Postoperatively, the patient was admitted to the ICU and was administered dopamine (5 μg/kg/min), which was progressively withdrawn. Intravenous furosemide (3 mg/kg/h) was administered for the first six hours, and the patient was extubated in the first 12 h. Acetylsalicylic acid was reinitiated after bleeding was ruled out.
The echocardiographic and clinical follow-up revealed a patent shunt, without signs of overload, with stable saturation (75–85%) until hospital discharge, with monthly multidisciplinary follow-up in cardiology and nutrition.
The choice of a central shunt over a Modified Blalock-Taussig-Thomas shunt was dictated by several factors. First, the patient’s profound hemodynamic instability required institution of cardiopulmonary bypass, which not only allowed safe retrieval of the embolized stent but also enabled construction of the central shunt through the same sternotomy and pulmonary trunk incision, thereby minimizing additional vascular trauma. Second, the patient’s low weight (2700 g) and the relatively larger caliber of the ascending aorta and main pulmonary artery provided more favorable vessel dimensions compared to the smaller right subclavian and right pulmonary arteries. Third, especially in neonates, the modified Blalock-Taussig-Thomas shunt is associated with an increased incidence of iatrogenic pulmonary artery deformation.
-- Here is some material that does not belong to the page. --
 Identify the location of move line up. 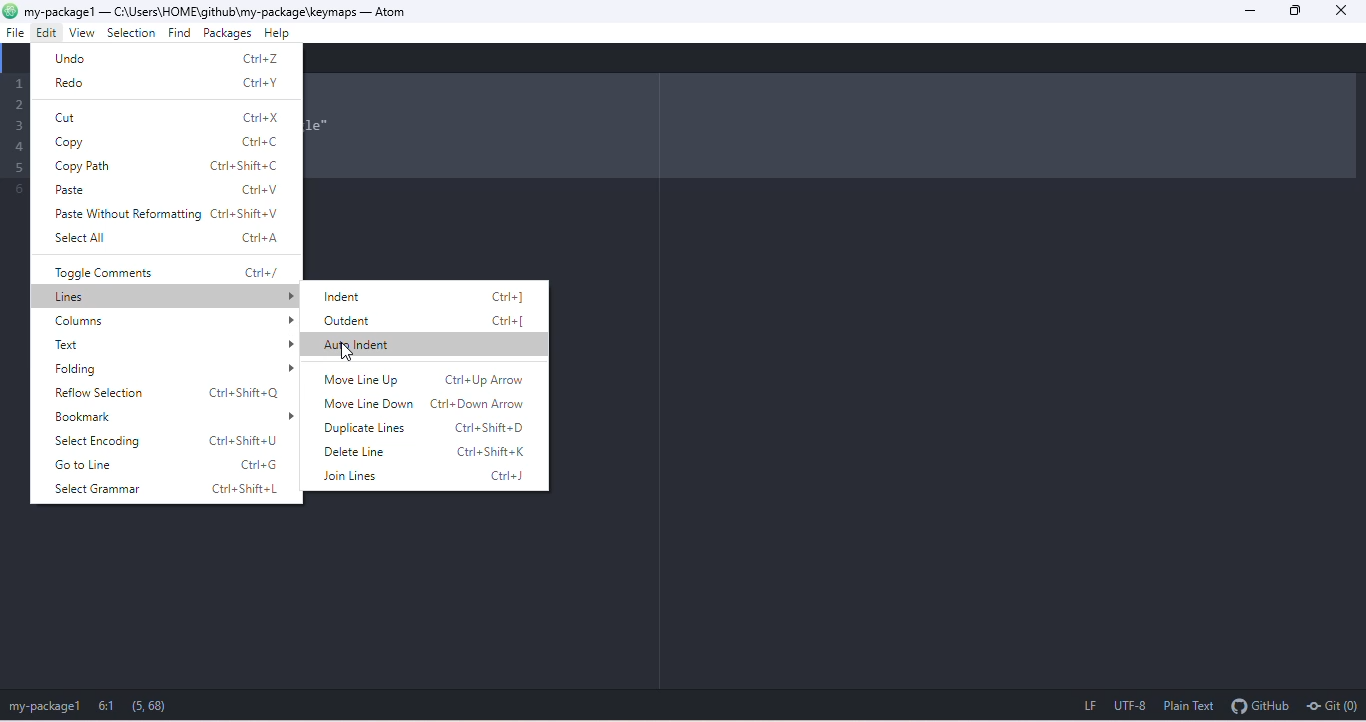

Finally, the right pulmonary artery was preserved to maintain optimal surgical options for future staged palliation, such as Glenn or Fontan procedures, should a univentricular pathway be required.
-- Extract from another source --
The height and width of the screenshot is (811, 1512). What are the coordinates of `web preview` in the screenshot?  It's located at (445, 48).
In this patient with PAIVS and a severely hypoplastic right ventricle, the decision to avoid initial right ventricular decompression was based on objective severity markers. The right ventricular was bipartite, and the tricuspid valve annulus (5 mm; Z-score −4.65) together with the pulmonary valve annulus (2 mm; Z-score −10.2) confirmed severe inlet and outlet hypoplasia. In our institutional protocol, right ventricular decompression is not pursued when the tricuspid valve Z-score is <−3 or when the pulmonary valve annulus <−4. Therefore, a central systemic-to-pulmonary shunt was chosen over upfront right ventricular decompression due to the limited size and capacity of the right ventricle to support antegrade pulmonary flow. This strategy allowed stabilization, maintenance of pulmonary blood flow, and facilitation of pulmonary artery growth. At 14 months postoperatively, right ventricular decompression was performed as a second-stage procedure, resulting in adequate antegrade flow and further growth of the right ventricle.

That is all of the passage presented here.